AGENDA ORIENTAL. El legendario salsero desarrolló una sólida carrera paralela en el cine y la televisión durante las décadas de los 80 y 90, demostrando que su talento trascendía los escenarios musicales.
Mucho antes de que los músicos latinos cruzaran masivamente al cine y la televisión, Willie Colón ya estaba rompiendo esquemas. El trombonista, productor y compositor conocido mundialmente como "El Malo del Bronx" construyó en las décadas de 1980 y 1990 una respetable carrera como actor, participando en producciones que hoy son objeto de culto.
De la Fania a Hollywood
Mientras su música evolucionaba y su impacto en la salsa se consolidaba, Colón decidió explorar su faceta interpretativa, llevando a la pantalla la misma autenticidad callejera que caracterizaba su imagen pública. Su imponente presencia y su origen neoyorquino le abrieron las puertas del cine de acción y el drama urbano.
Vigilante (1983): Colón interpretó a "Ricky", un miembro de una liga de vigilantes que se organiza para combatir la violencia en las calles de Nueva York. La película, conocida también como Street Gang, se ha convertido en un clásico del cine de explotación urbano de los 80.

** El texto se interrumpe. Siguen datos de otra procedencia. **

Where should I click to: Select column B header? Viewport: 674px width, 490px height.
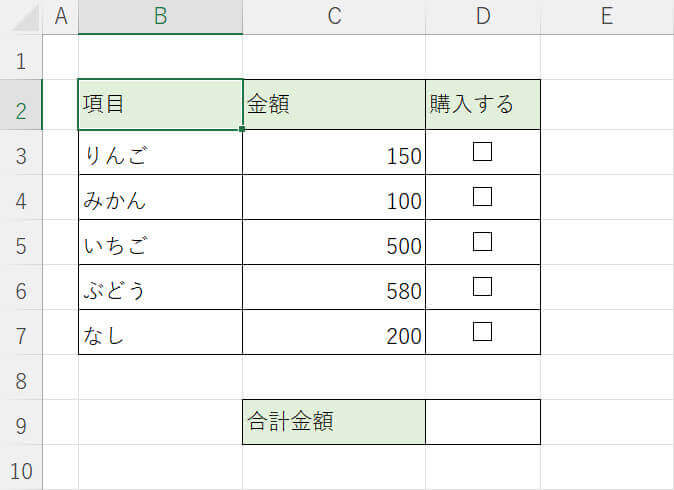pyautogui.click(x=160, y=16)
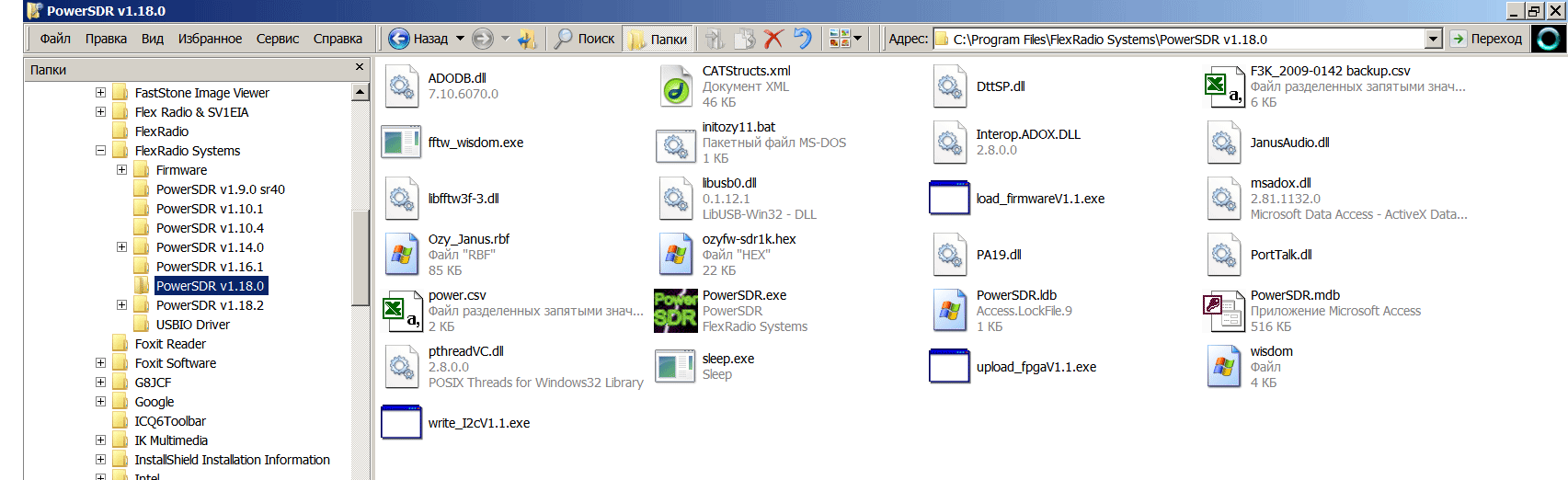Close the Папки side panel
Screen dimensions: 1568x480
click(360, 67)
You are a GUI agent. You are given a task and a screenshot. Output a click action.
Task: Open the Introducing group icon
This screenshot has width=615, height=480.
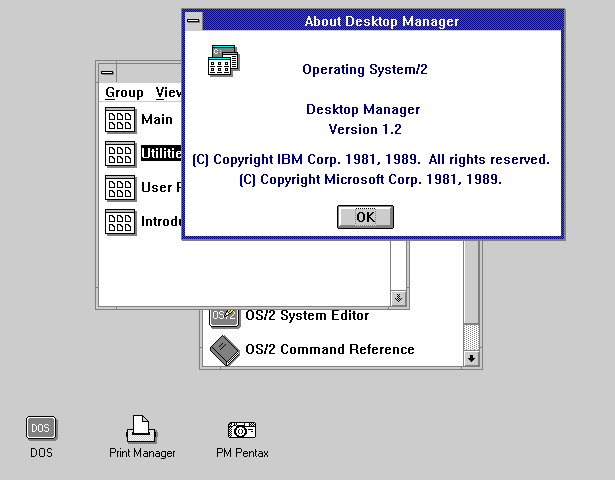(120, 221)
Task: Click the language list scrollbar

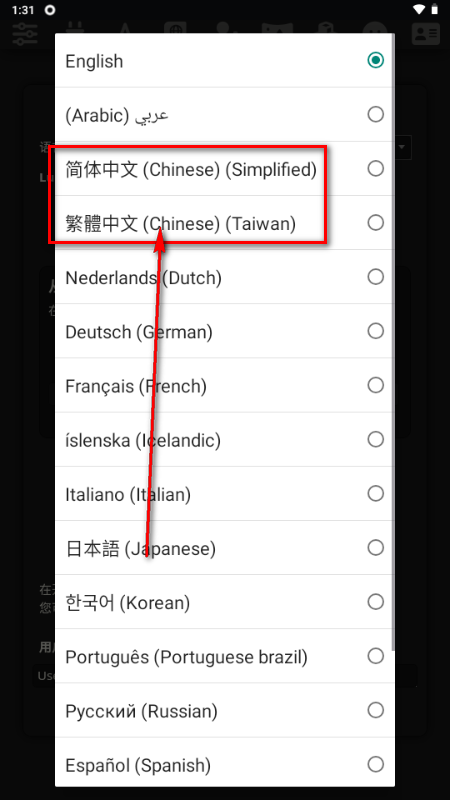Action: pos(392,342)
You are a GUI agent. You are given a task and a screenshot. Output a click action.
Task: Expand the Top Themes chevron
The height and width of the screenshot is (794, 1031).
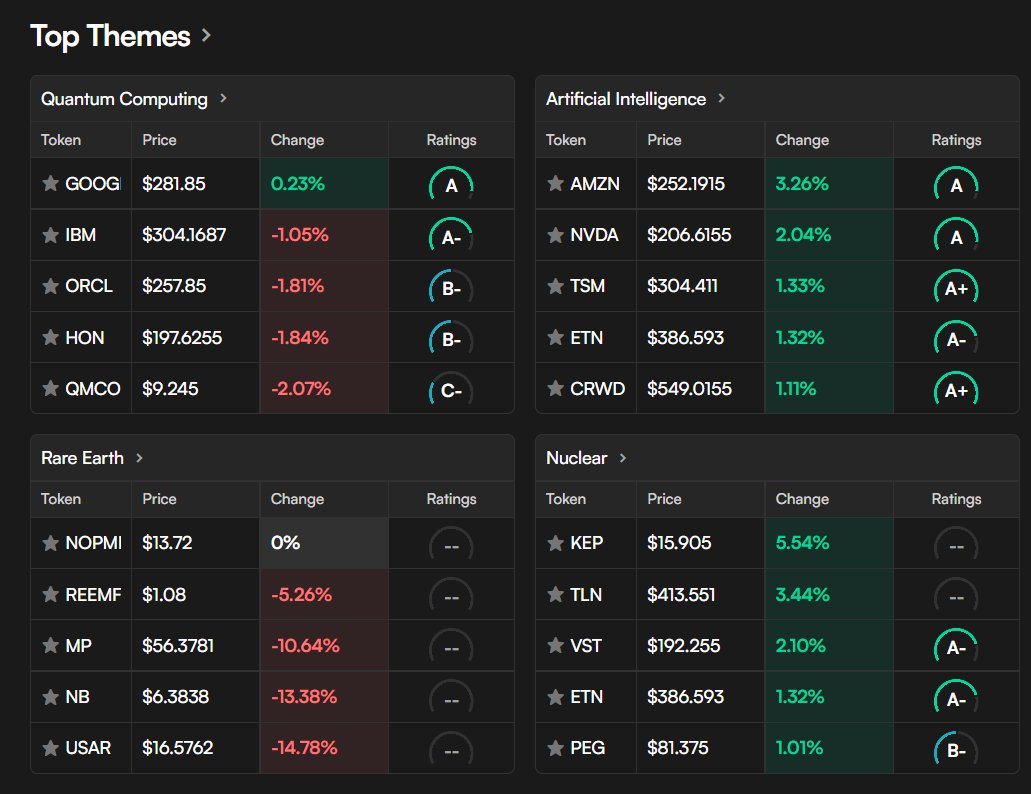[x=207, y=37]
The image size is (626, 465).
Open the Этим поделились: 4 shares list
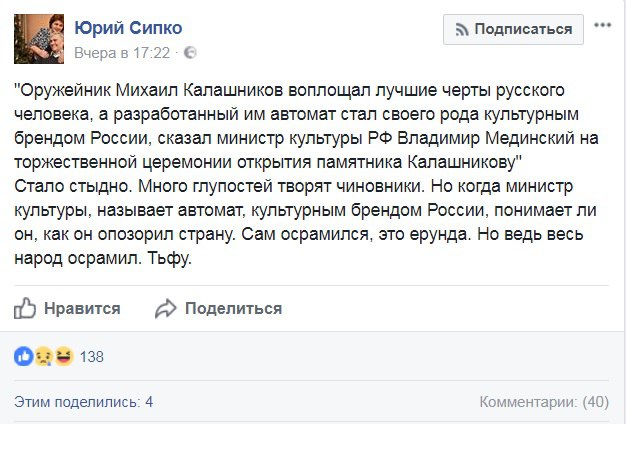point(83,402)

The Last Fight (1983): Posiblemente su proyecto más significativo en la gran pantalla. Colón compartió créditos con su compañero y amigo Rubén Blades en un drama ambientado en el mundo del boxeo. La película, dirigida por Fred Williamson, capturó la esencia de los barrios latinos y la química innegable entre dos de las figuras más importantes de la salsa de todos los tiempos.

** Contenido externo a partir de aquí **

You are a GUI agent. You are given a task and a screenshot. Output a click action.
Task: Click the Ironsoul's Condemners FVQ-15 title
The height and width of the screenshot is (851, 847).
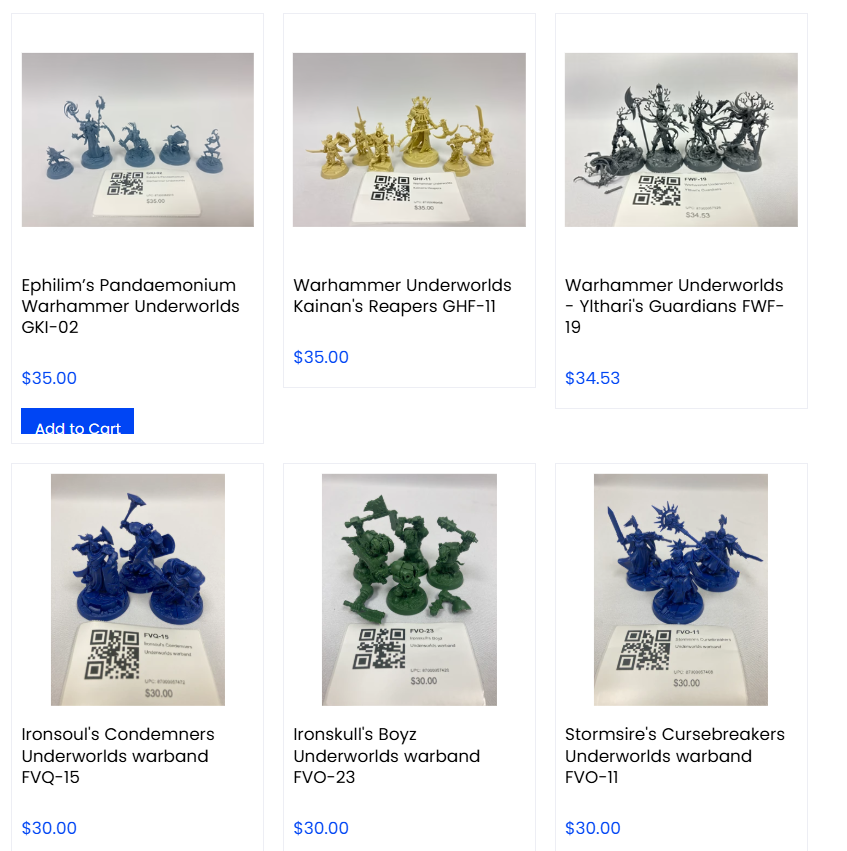pos(118,755)
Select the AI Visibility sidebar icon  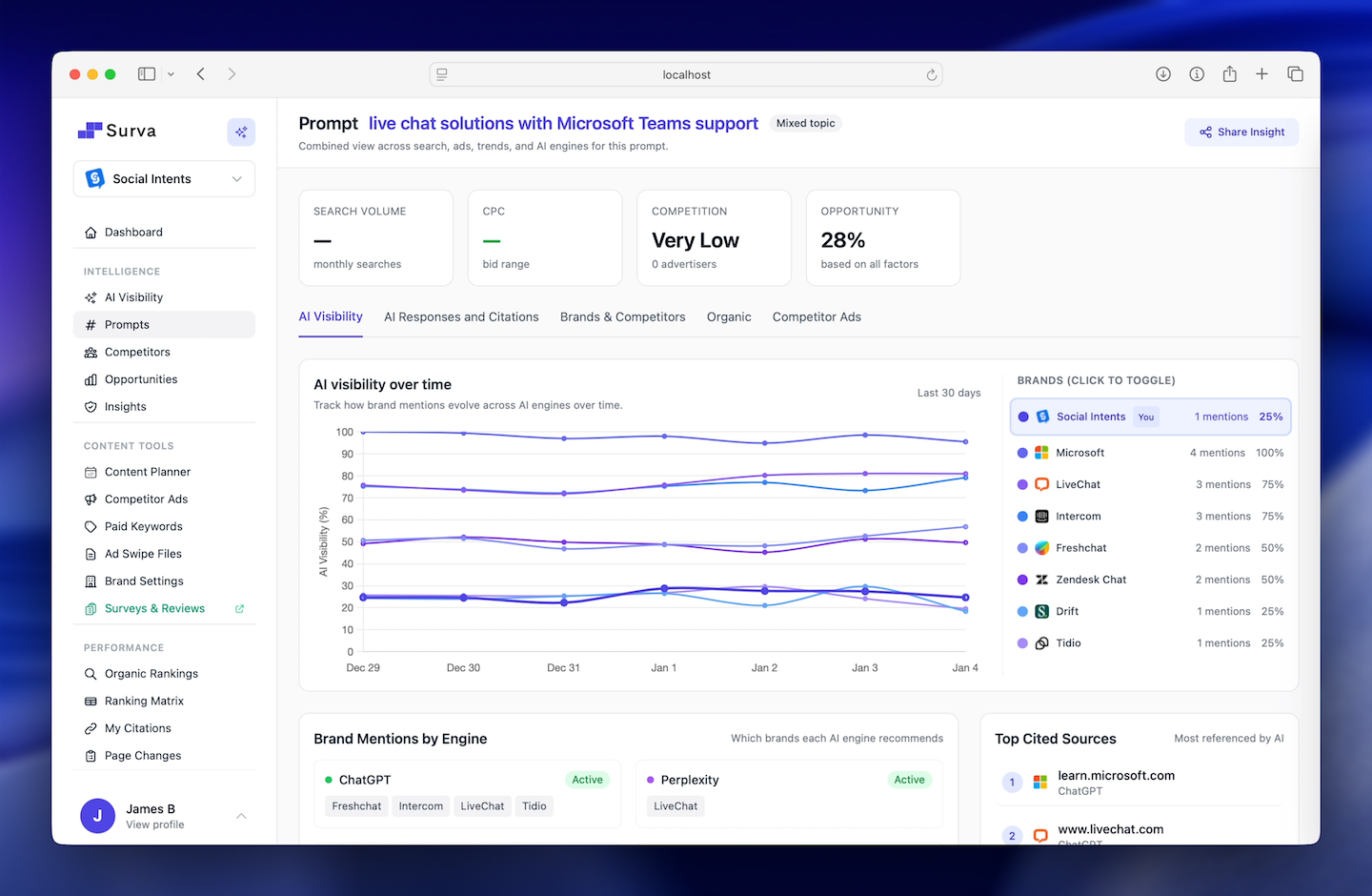pyautogui.click(x=89, y=297)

It Could Happen to You (1994): En un cambio de registro total, Colón apareció en esta comedia romántica protagonizada por Nicolas Cage y Bridget Fonda, interpretándose a sí mismo en una escena que añadió autenticidad latina a la producción de Hollywood.

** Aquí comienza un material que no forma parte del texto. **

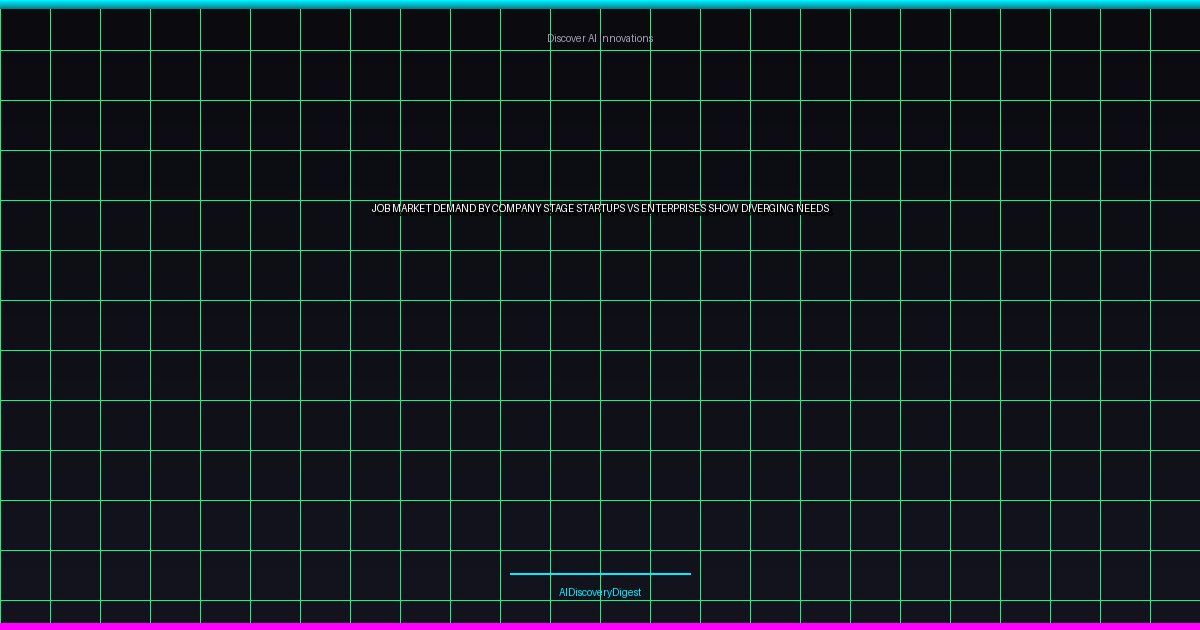Click 'Innovations' in the top tagline
This screenshot has height=630, width=1200.
point(627,38)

Incursión en la Televisión
Miami Vice (1987): En la cúspide de la fama de la serie, Colón participó en el episodio "Cuba Libre" de la tercera temporada. Interpretó a "Orlando 'El Lobo' Broder", un complejo traficante de armas que demostró su capacidad para sostener papeles dramáticos junto a estrellas como Don Johnson y Philip Michael Thomas.
La incursión actoral de Willie Colón no fue una simple distracción de su carrera musical, sino una extensión natural de su versatilidad artística. Al igual que en la música, donde fusionó ritmos y desafió convenciones, en la actuación buscó personajes que reflejaran las experiencias y luchas de la comunidad latina en Estados Unidos.
Hoy, mientras su legado musical continúa sonando en cada rincón del mundo, estas interpretaciones cinematográficas permanecen como testimonio de un artista que nunca se conformó con una sola etiqueta: Willie Colón, el Malo que también supo ser bueno frente a las cámaras.